Material for this exercise below:
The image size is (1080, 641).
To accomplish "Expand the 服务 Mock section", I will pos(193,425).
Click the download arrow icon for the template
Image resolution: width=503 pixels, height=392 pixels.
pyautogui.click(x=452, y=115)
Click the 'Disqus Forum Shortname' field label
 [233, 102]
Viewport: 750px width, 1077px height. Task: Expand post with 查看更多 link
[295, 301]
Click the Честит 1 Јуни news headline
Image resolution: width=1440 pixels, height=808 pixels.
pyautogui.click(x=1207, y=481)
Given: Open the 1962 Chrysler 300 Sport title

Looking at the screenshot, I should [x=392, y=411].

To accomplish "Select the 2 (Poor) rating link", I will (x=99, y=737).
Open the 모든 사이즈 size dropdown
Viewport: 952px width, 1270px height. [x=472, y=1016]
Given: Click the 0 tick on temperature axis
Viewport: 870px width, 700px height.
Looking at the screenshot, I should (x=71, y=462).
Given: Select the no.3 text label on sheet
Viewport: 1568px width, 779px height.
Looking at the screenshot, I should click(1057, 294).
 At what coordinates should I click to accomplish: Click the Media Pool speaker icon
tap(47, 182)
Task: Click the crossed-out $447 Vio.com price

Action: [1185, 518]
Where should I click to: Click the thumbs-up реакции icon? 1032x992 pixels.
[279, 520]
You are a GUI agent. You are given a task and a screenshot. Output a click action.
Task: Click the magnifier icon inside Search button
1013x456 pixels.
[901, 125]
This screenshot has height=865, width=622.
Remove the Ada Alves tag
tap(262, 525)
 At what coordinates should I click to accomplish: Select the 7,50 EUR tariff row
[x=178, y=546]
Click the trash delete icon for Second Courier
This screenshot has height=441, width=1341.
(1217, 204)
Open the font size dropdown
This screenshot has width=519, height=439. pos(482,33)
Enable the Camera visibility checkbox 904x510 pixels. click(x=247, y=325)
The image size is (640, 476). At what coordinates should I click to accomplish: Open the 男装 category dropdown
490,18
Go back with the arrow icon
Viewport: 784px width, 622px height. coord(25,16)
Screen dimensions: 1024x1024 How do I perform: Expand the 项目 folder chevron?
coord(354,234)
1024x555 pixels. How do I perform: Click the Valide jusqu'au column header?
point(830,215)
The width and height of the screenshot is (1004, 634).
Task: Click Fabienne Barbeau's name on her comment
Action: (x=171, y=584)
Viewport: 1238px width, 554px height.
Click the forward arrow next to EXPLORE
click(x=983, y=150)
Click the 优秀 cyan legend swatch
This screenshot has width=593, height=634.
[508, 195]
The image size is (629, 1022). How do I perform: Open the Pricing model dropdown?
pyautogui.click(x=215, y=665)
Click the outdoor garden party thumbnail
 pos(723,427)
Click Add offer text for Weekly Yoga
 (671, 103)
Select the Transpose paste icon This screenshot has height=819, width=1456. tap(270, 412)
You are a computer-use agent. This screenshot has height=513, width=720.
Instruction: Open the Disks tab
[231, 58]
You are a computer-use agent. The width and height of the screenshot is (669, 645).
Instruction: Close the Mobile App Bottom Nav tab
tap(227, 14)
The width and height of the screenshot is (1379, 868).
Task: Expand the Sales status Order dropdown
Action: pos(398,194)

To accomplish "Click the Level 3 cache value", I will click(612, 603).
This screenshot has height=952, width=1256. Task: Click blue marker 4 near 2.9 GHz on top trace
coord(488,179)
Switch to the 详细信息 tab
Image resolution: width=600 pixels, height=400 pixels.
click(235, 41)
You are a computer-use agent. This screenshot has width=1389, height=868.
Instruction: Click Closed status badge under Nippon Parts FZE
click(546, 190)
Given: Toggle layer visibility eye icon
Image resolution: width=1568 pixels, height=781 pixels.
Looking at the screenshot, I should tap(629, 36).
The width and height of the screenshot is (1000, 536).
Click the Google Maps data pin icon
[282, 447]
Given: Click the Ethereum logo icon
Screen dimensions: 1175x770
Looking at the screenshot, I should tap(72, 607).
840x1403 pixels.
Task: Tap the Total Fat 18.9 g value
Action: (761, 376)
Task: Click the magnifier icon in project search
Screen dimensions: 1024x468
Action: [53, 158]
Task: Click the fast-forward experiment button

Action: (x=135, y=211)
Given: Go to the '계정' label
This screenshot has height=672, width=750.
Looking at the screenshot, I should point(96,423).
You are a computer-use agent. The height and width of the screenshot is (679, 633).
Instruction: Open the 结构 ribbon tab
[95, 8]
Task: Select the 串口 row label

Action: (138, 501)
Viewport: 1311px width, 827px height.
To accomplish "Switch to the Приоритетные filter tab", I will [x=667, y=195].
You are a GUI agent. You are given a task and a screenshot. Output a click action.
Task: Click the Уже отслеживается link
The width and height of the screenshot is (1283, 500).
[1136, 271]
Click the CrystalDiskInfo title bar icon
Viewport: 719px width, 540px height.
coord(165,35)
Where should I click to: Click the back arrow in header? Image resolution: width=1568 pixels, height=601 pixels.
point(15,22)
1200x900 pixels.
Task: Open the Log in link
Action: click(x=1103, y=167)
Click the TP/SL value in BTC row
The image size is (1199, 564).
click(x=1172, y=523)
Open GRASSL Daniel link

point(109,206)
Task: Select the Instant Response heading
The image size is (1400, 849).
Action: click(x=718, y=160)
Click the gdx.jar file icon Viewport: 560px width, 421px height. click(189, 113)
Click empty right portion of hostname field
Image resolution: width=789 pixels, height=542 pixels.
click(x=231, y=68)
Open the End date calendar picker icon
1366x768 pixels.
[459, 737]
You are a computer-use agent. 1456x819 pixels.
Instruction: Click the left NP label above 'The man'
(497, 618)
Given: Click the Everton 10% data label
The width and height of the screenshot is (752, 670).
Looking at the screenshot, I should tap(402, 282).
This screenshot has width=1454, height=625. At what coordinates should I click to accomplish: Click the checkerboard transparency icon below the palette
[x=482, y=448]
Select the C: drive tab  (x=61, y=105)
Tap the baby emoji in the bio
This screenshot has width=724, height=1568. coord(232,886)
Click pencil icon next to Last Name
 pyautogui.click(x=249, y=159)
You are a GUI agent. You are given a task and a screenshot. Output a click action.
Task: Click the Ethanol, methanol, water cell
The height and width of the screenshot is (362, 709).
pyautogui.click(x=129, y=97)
End of Material for this exercise.
What to work on — Give the count of lines in the data that contain the word "computer", and write nothing besides it.

Expected output — 5